Public health surveillance and reporting are essential tools for decisionmakers to lead and manage effectively in a pandemic. However, inadequate funding for resources and critical infrastructure at both federal and state levels, a lack of standardized data collection methodologies, politicization of public health, and other challenges have hindered public health’s response during the COVID-19 pandemic. Changes are needed to strengthen the nation’s public health surveillance and reporting functions to protect and improve public health during any pandemic. Standards, systems and infrastructure for electronic collection, reporting, and data sharing are critical in an effective pandemic response.

Sources:

CDC Public Health Professionals Gateway

Public Health Accreditation Board (PHAB)

Accreditation Association for Ambulatory Health Care (AAAHC)

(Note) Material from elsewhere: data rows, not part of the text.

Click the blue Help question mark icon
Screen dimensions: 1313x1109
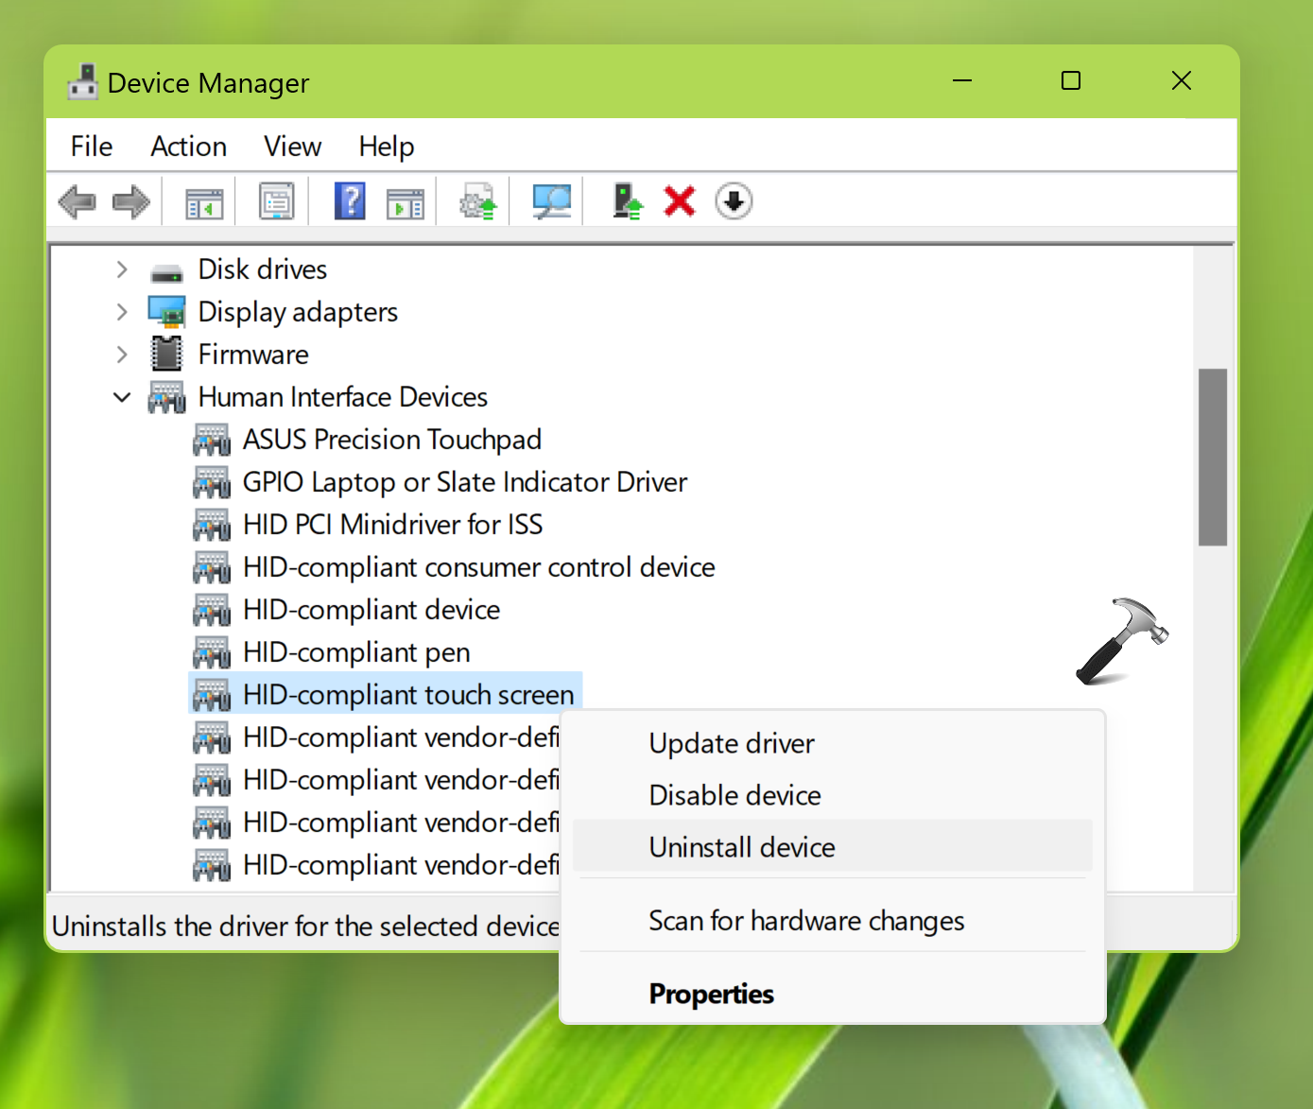pyautogui.click(x=350, y=201)
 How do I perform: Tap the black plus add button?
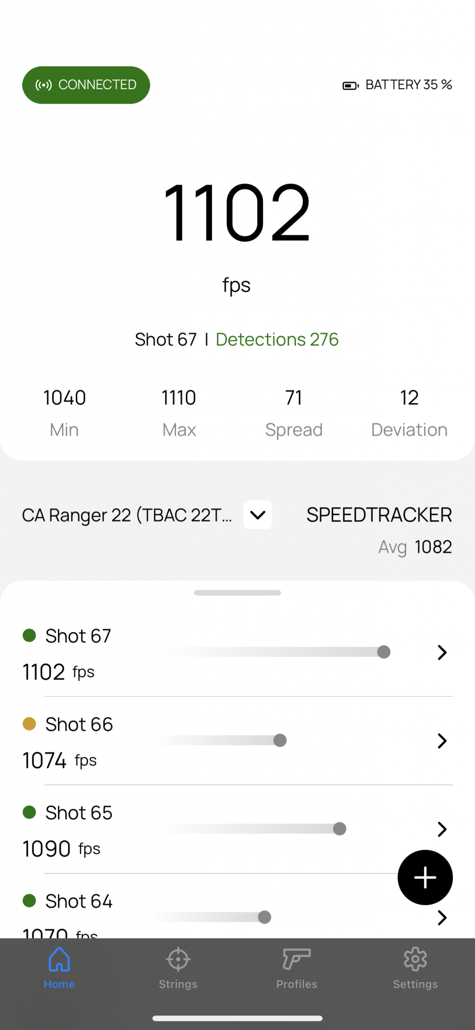point(425,878)
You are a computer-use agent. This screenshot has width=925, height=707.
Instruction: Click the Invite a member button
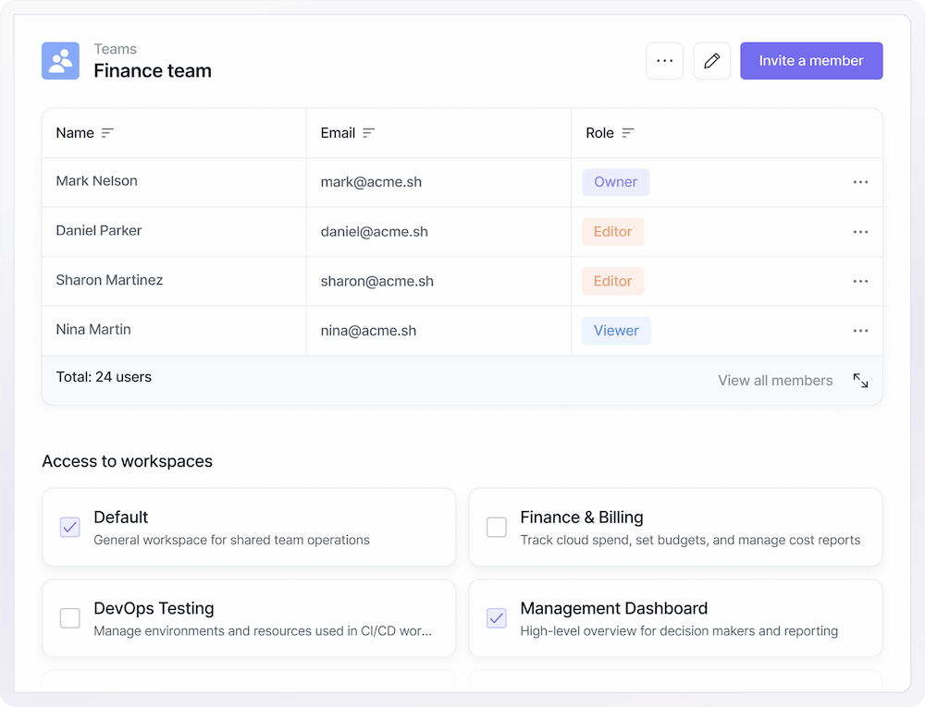tap(811, 61)
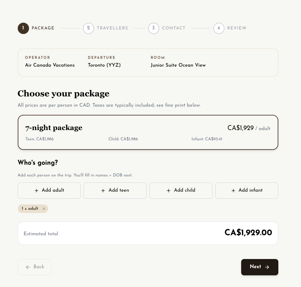301x287 pixels.
Task: Add a child to the trip
Action: pyautogui.click(x=181, y=191)
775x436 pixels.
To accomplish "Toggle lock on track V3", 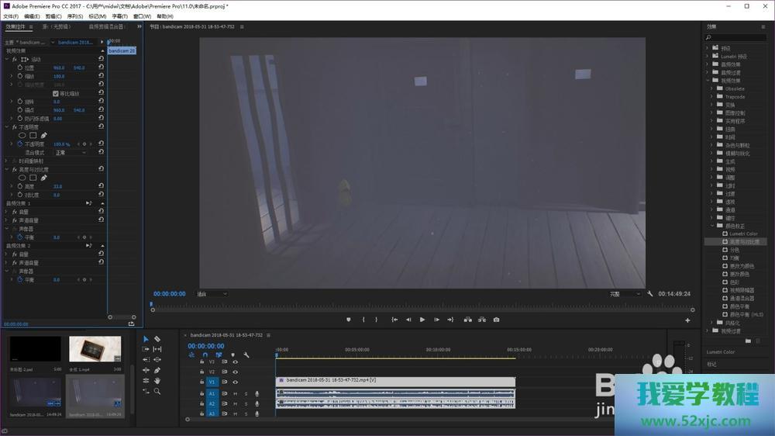I will (x=202, y=362).
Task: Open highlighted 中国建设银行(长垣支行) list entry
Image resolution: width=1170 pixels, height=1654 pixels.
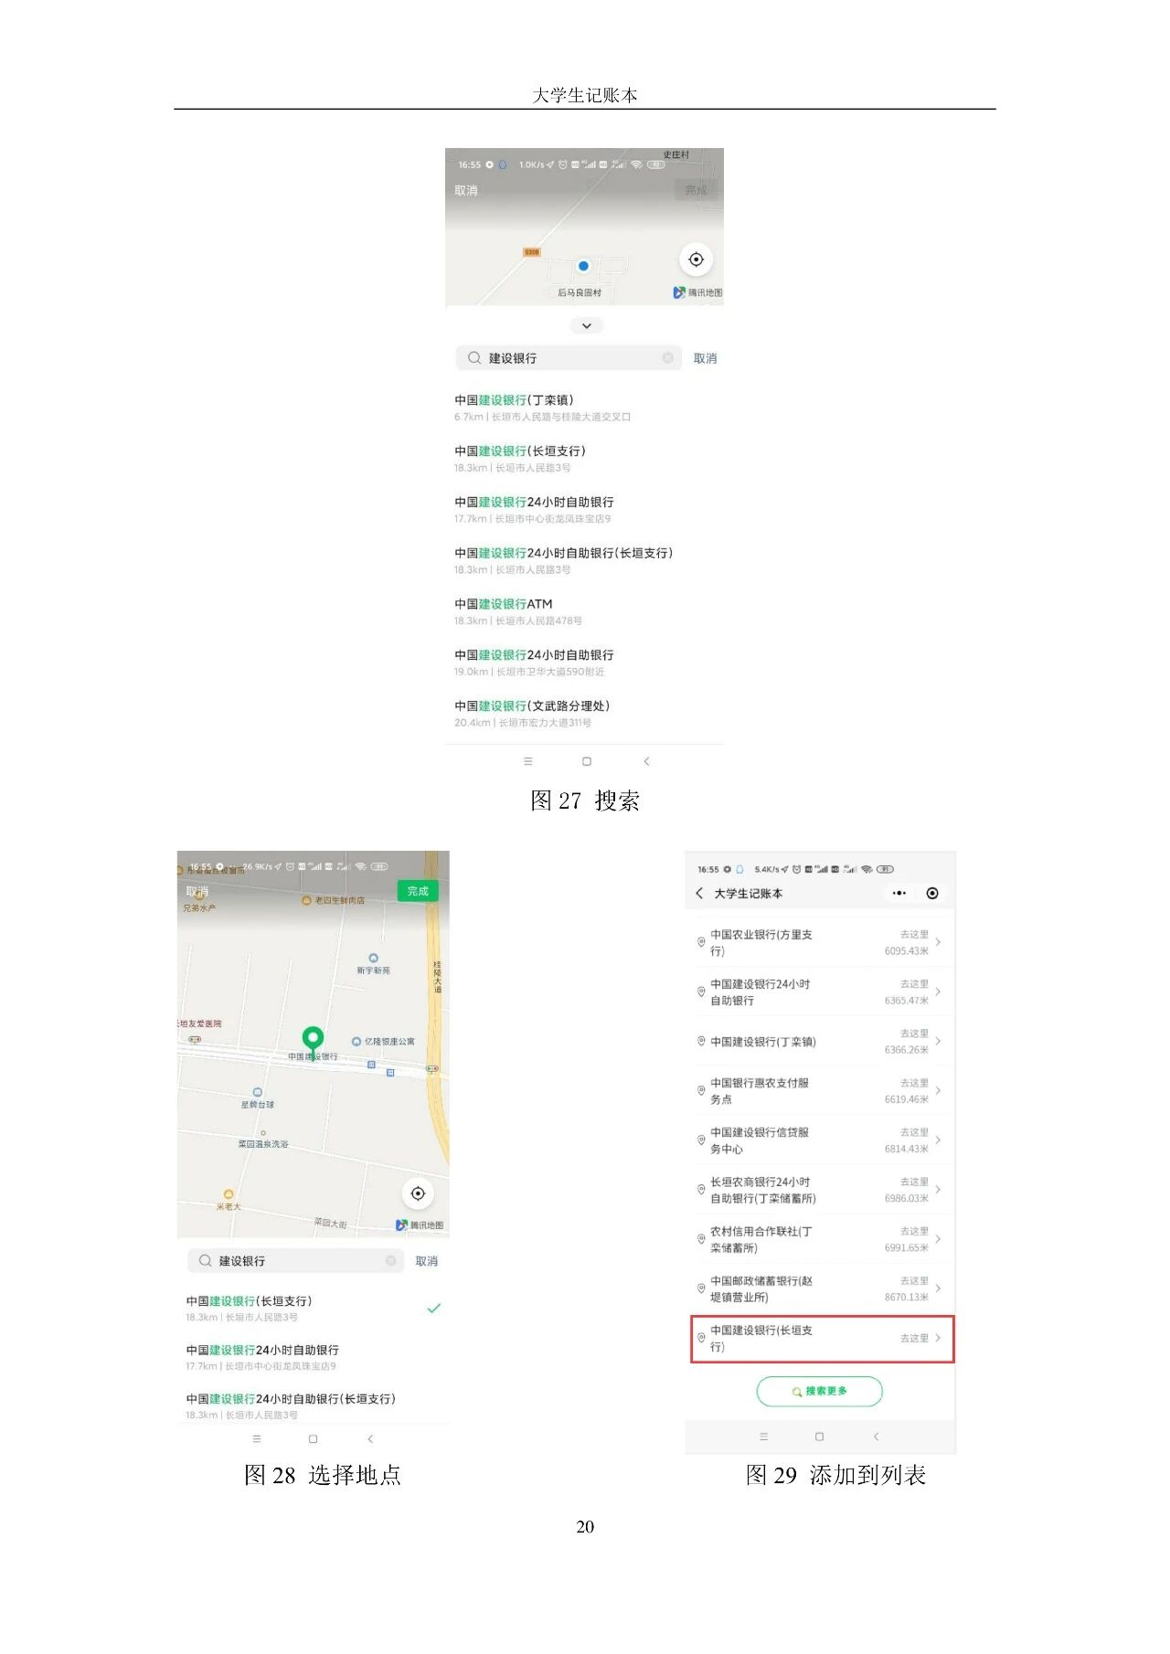Action: pyautogui.click(x=822, y=1339)
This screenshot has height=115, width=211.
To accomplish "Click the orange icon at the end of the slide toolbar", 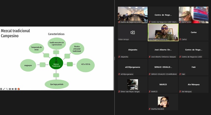I will [x=18, y=89].
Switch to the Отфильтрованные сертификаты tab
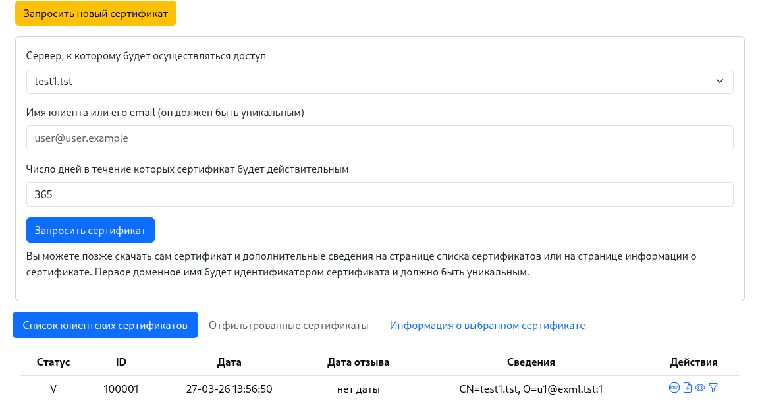760x402 pixels. [x=288, y=325]
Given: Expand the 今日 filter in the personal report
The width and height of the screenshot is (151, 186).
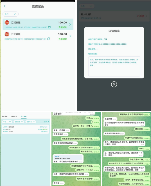Looking at the screenshot, I should [x=7, y=122].
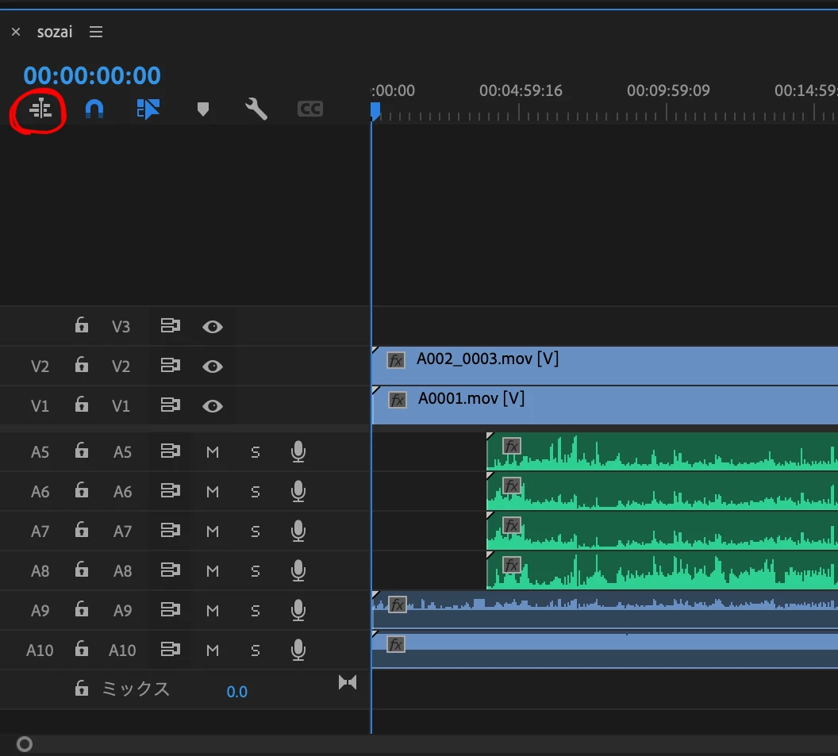Open the sozai panel menu
The height and width of the screenshot is (756, 838).
point(96,32)
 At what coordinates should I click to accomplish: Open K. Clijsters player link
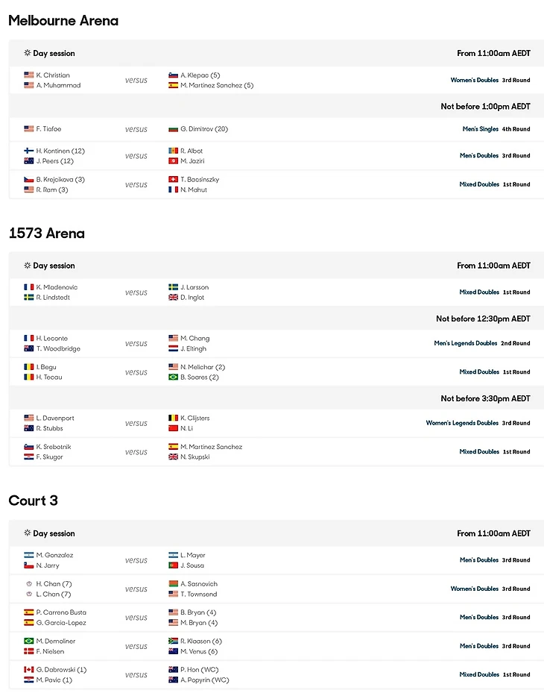coord(201,418)
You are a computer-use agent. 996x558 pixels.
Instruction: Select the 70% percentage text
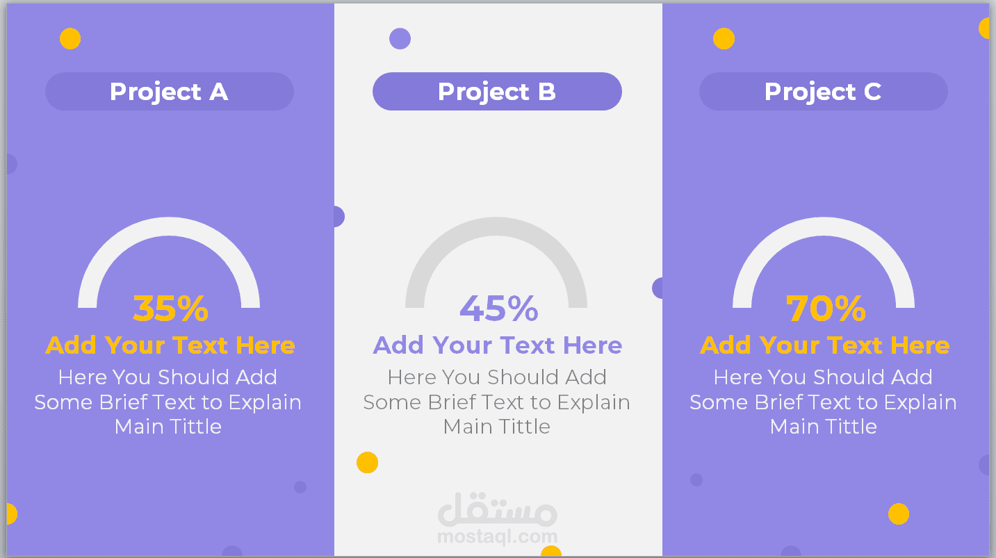coord(826,309)
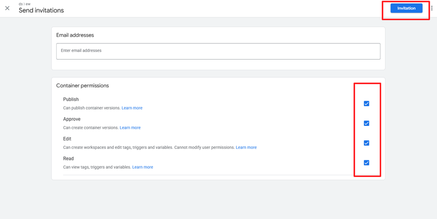The image size is (437, 219).
Task: Click the Read permission row title
Action: click(68, 158)
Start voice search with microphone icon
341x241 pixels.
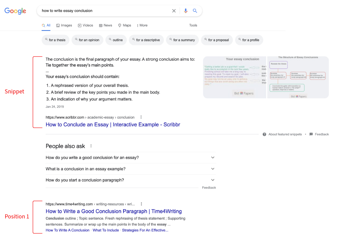(185, 11)
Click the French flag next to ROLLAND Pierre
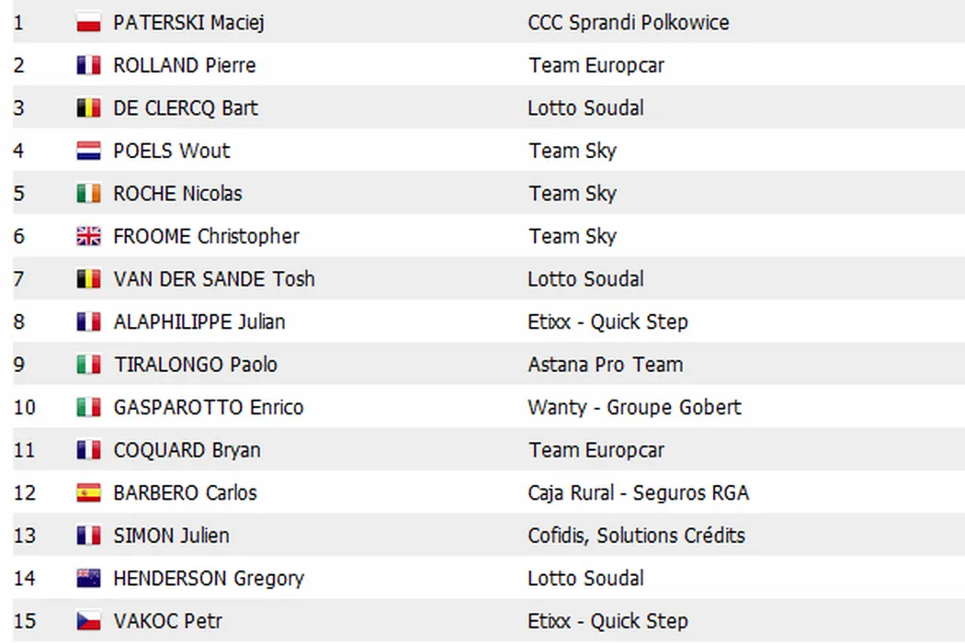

Recommendations for Other Policy Considerations

  • Providers
    • Industry to create standardized terminology, evidence-based practice guidelines for use cases/modalities to ensure quality care/patient safety during a pandemic.
    • Stay apprised of federal, state and local policy changes during a pandemic.
    • Keep team informed/trained to stay compliant.
    • Integrate telehealth into day-to-day delivery of care.
  • Policymakers
    • Remove barriers/restrictions placed on telehealth to incentivize adoption, improve access to care and preparedness for future pandemics.
    • Remove administrative barriers/streamline credentialing and enrollment procedures.
    • Crisis SOPS
      • Make the implementation of telehealth capabilities a required element of hospital emergency preparedness programs.
      • Provide opportunities for funding telehealth infrastructure.
    •  Connectivity
      • Establish national pandemic response preparedness effort to implement telecommunications infrastructure for remote healthcare delivery/telehealth, remote work (teleworking) and remote education (remote classrooms).
      • Upgrade the nations IT and broadband infrastructure which has remained unresolved for decades.
      • Solve access inequity and the digital divide.
      • Stimulate the economy and economic capabilities of the country.
      • Create jobs in building out this infrastructure.
      • Significantly improves national preparedness and flexibility for the next pandemic.
    •  Transportation
      • Establish policies that remove barriers to healthcare via telemedicine.
      • Allow EMS personnel to provide emergency healthcare services at the patient’s home or via telehealth instead of bringing the patient to the hospital ED.
    •  Surveillance/Reporting
      • Increase funding for public health at the federal, state and local levels as a sustainable function across the nation.
      • Fund and implement critical infrastructure to modernize systems, technologies for the collection/reporting of public health data.
      • Set national data collection standards.
      • Expand data collection beyond the ED to modern care entry points (urgent care, convenience clinics, online on-demand telehealth, etc.)
      • Depoliticize the role of public health agencies, information disseminated, etc.
      • Establish meeting rules to reduce public health meeting disruption and to address threats against public health officials.